Tabib wonders if Vezina, or anyone else, has suggested that Elections Canada relied on the manual instead of the legislation itself in its interpretation of the law – the Elections Act, she reminds Decary, has not changed since 2007, and Vezina never stated that she was using the handbook instead of the Act — those were Decary’s questions, and his construct, but did she ever say that? Decary claims that she does, and once again flips through the transcript, but doesn’t find the quote he needs. “I understand what you’re saying,” he tells the prothonotary, “I’ll find it, and I’ll prove it.” He then returns to the question of subjective versus objective interpretation, and calls this a “subjective test.”
(At one point, Decary forced to admit that it was actually McIsaac who submitted the latest affidavits, as he wasn’t aware that it was necessary, which is what happens when you take over a case so late in the pre-trial phase.)
Tabib suggests that this whole theory is designed to boost the applicants’ case – which is apparently not enough to allow it to be added as evidence – and wonders how it changes the context as far as ridings that didn’t have candidates at the time that the money was transferred, especially considering that Elections Canada will argue that the interpretation requires the full context — all the transfers, and all the ridings, not just case-by-case scenarios. Decary maintains that the evidence in the affidavits “could possibly be both relevant and crucial,” but Tabib admits that she is wondering whether it was also relevant and crucial before now. “A lot of people vote for a party rather than a candidate,” she points out. Wouldn’t this have occurred to the applicants before now?
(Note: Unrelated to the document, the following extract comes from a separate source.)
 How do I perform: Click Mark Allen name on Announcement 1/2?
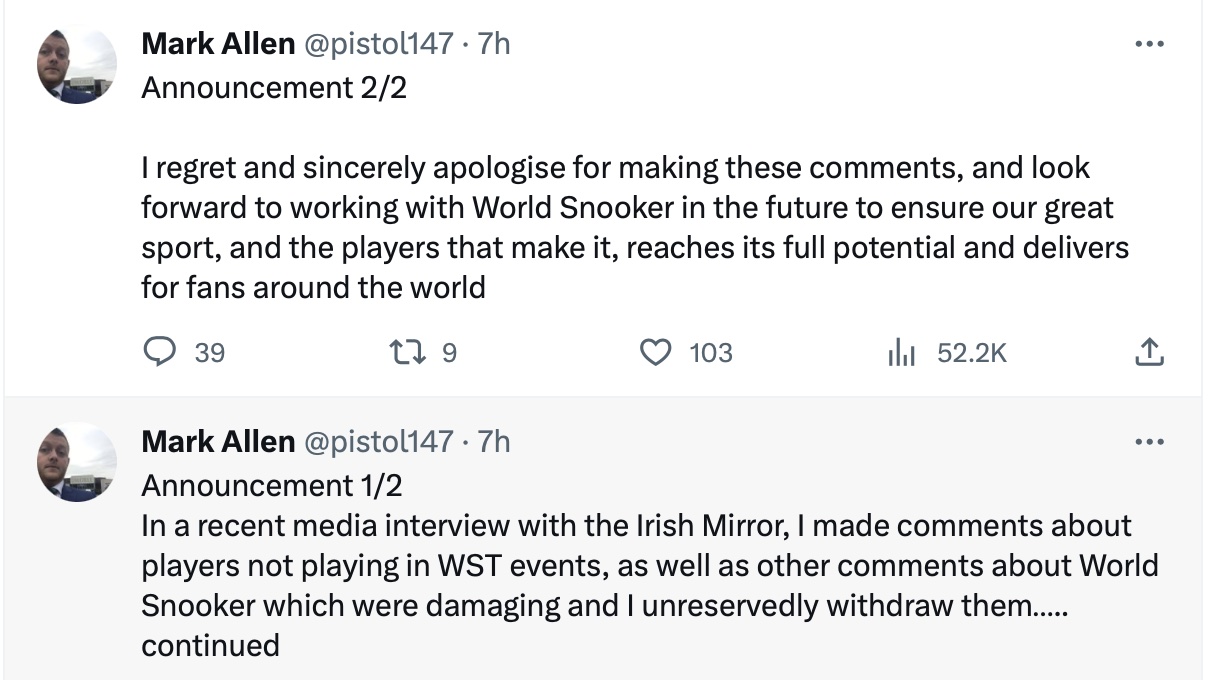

Decary, who is now unconsciously wielding his binder as a sort of shield, says that the court may agree with the “new interpretation” – in which case this new argument may become crucial. Is that not the basis for the review itself, though, Tabib muses. If it goes before a judge, Decary says, the court may conclude that the applicants should have made this proof beforehand, which prompts a brief tangent over the purpose of judicial review — it isn’t to render the opposite decision, but to decide if the original decision was made in a proper manner.
Moving on, Tabib observes that the argument being stressed by the applicants is that the official agents were aware of the expense, but the only evidence of that comes from Dave Pallet, one of the two applicants. What about the rest? On that logic, she suggests that perhaps only the key salient paragraphs from the affidavits should be accepted – the first paragraph, in which the agent says who he is, and that he agreed that the campaign should participate in the media buy. Even so, though, this point has been part of the controversy since the very beginning of the judicial review — is this just a way to “bootstrap” new evidence that bolsters what is already there? No, no, insists Decary — it is to provide context. “I think a judge would want to know about this,” he concludes, and that is why it should be allowed — there is no risk of prejudice, and it doesn’t madd to the material on the record. “It just adds context.”
“And there will be cross-examination, of course,” Tabib doesn’t really so much ask as state as fact. “Of course!” Decary agrees. Cross-examination, and whatever else flows from the affidavits.
With that, the court takes its regular morning recess – a 10 minute break for BlackBerries, Red Bull and frantic blog updates.